Colorado-based Molycorp (MCP) is the only rare earth oxide producer in the Western hemisphere and owns the world's largest, most fully developed rare earth project outside of China. Molycorp is a relatively small and specialized mining company that currently operates the Mountain Pass mine in California.
Demand growth for rare earths is driven by the increased adoption of new green technologies, such as hybrid cars, and by spending on military applications. As a result, demand will fluctuate based on the outlook for these industries. This means that although the overall demand trend for rare earth elements (REE) is rising, the growth won't travel in a straight line.
Although I maintain a favorable long-term outlook for Molycorp, I've also advised to adopt a cautious stance toward the company.
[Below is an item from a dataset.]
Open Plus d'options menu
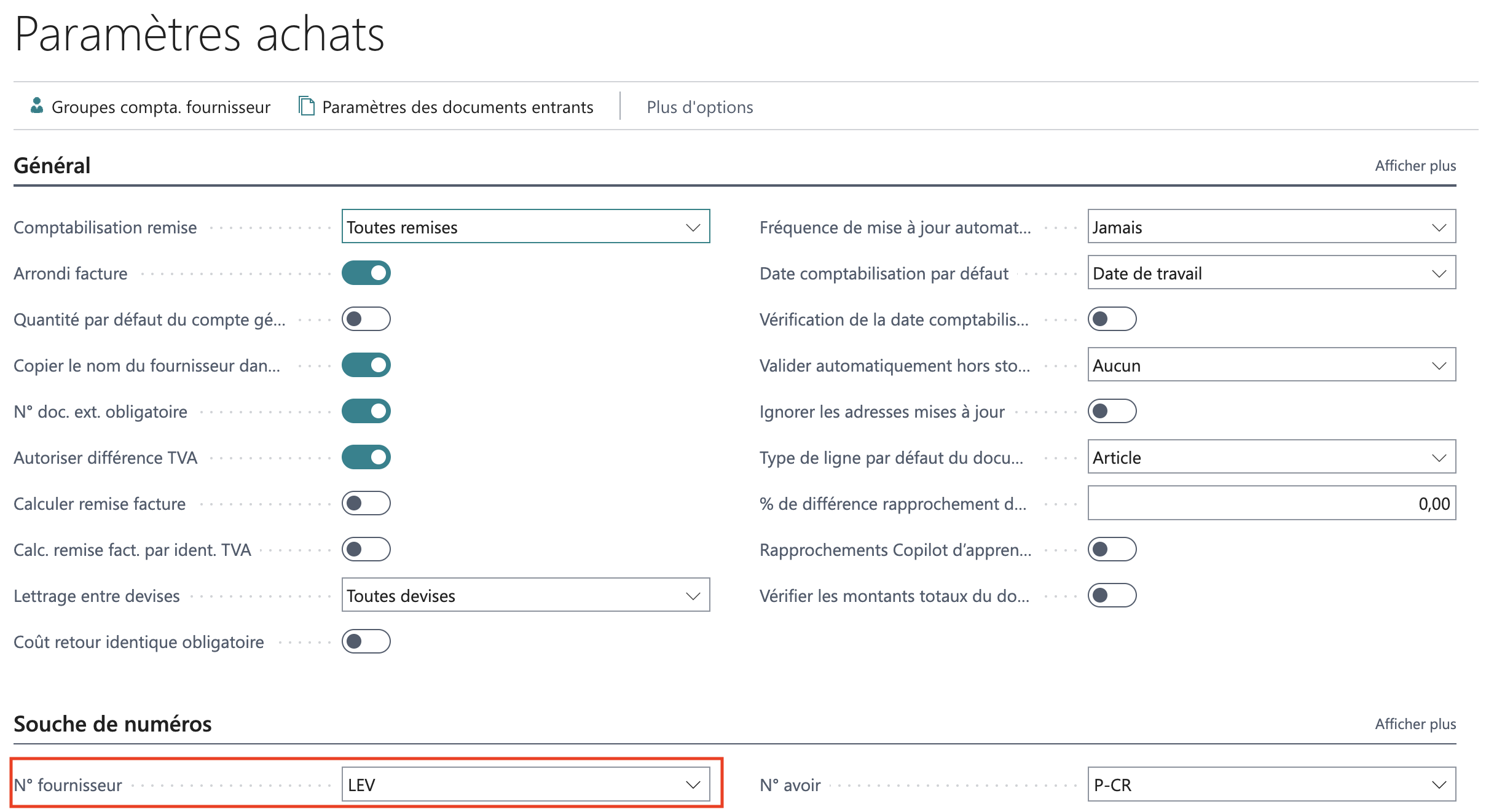This screenshot has width=1486, height=812. pyautogui.click(x=700, y=107)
In April I recommended that investors take profits on Molycorp when the stock traded at USD71. At the time, I worried that speculators were opening positions in the stock too rapidly.
I remain cautious about Molycorp given the recent decline in REE prices and REE stocks. However, although China's domestic REE prices remain weak, they've risen on average more than 300 percent since the beginning of 2011. It appears that prices in China are beginning to stabilize, but should remain suppressed in the near term as China implements a new REE invoice system and clamps down on illegal mining.
Meanwhile, top rare earth stocks outside China, namely Molycorp and Australia's Lynas Corp. (OTC:LYSCF), have bumped up production and the market may take some more time to absorb this supply. Nevertheless, REE production cuts and the end to destocking by speculators in China should help stabilize prices.
In the delicate REE market, Chinese actions have been instrumental in setting prices. The Chinese government has implemented export and production quotas, restrictions on mining licenses and has attempted to put an end to illegal mining.
Although there is more to be done to clamp down on illegal mines-illegal mining still supplies about 30 percent of the market-if China's government reverses any of these restrictive policies, prices will have to adjust to rising supply. The opposite will happen if more restrictive measures are implemented by the Chinese.